Gallows Hill lies east of the neighborhood of Lime Rock in the Town of Salisbury Connecticut, overlooking the confluence of Salmon Creek with the Housatonic River and just across the water from Falls Village. It is a place of high bluffs and twisted stone, a lonely spot with a lonely name.
I have often wondered about how it came by that name, naturally assuming that perhaps it had been a place of execution. Instead, this eminence seems to have a darker history, for either a suicide or a lynching once took place there, and still remains shrouded in mystery.
An 1883 guide entitled New England: A Handbook for Travellers offers a brief explanation:
"W. of [Falls Village] is the far-viewing Gallows Hill, where according to the tradition, the corpse of a negro was once found hanging from a tree, and no one ever knew how he came there, or who he was."
Another 1896 text repeats the story, adding that "a strange black man was found hanging, dead, to a tree near its top one morning." Strange fruit indeed, but by whose hand it came to be there has been left unsolved and the event itself has passed into forgotten local lore. An 1853 map of the Town of Salisbury contains the name "Gallow's Hill", but an extensive 1898 article in Connecticut Quarterly magazine fails to mention Gallows Hill by this or any other name in its breathless enumeration of the Town's many points of interest.

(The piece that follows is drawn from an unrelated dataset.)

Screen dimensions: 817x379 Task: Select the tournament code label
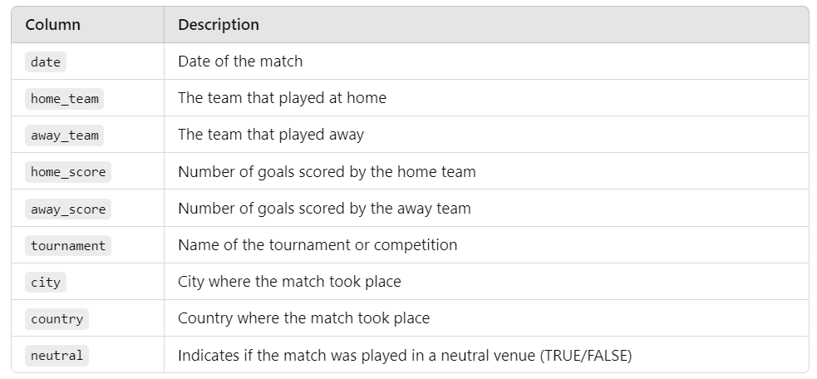coord(68,245)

The hanging would have taken place sometime in the first century of Salisbury's settlement. All but the steepest hillsides would have been denuded for charcoal to fuel the iron furnaces that made the region prosper even as they fouled the air. There would have been trees, though, in the dark hollows and sheer cliffs of Gallow's Hill. The place lay at the very margin of the community, and like all frontiers held both risks and attractions to those marginalized by society.
In 1756, a Colonial census enumerated just 31 negroes in Litchfield County and none in Salisbury. Connecticut's slave codes severely restricted the mobility of even free blacks and slavery was not completely abolished until 1848. The state vigorously prosecuted fugitive slaves. Even in the first half of the 19th century, a lone black man might have chosen to skirt around a rural Connecticut village rather than pass directly through town.
Today the place is locally known as Brinton Hill, and indeed Brinton Hill road passes just to the north and about 200' below the summit. It follows a saddle between the Hill and Falls Mountain, and would have been the logical route for the unknown black man to have taken, either from Falls Village or Lime Rock (in early days simply known as The Hollow), to the spot where he met his end. Whether by choice or compulsion one can only guess.
my black fmaily owned a home on Locust Road Salisbury Conn from the 1940;s until 2008,,we were the only black family in this Town until we sold out. I have great memories good and bad. we had White friends and White enemies for a;; those years.... what an experience at "Lakeville Lake" and the local movie and Soda Shop owned by the Woodbecks
Ken Williams
Posted by: ken | March 08, 2012 at 06:56 PM
Very eerie... I've wondered about the name myself, as I am living on Dugway Road (just east of the hill) this summer. Just yesterday I was up there poking my head into the many crevices found along the rock ledges that skirt the mountain. My walking on Gallows Hill will not be the same.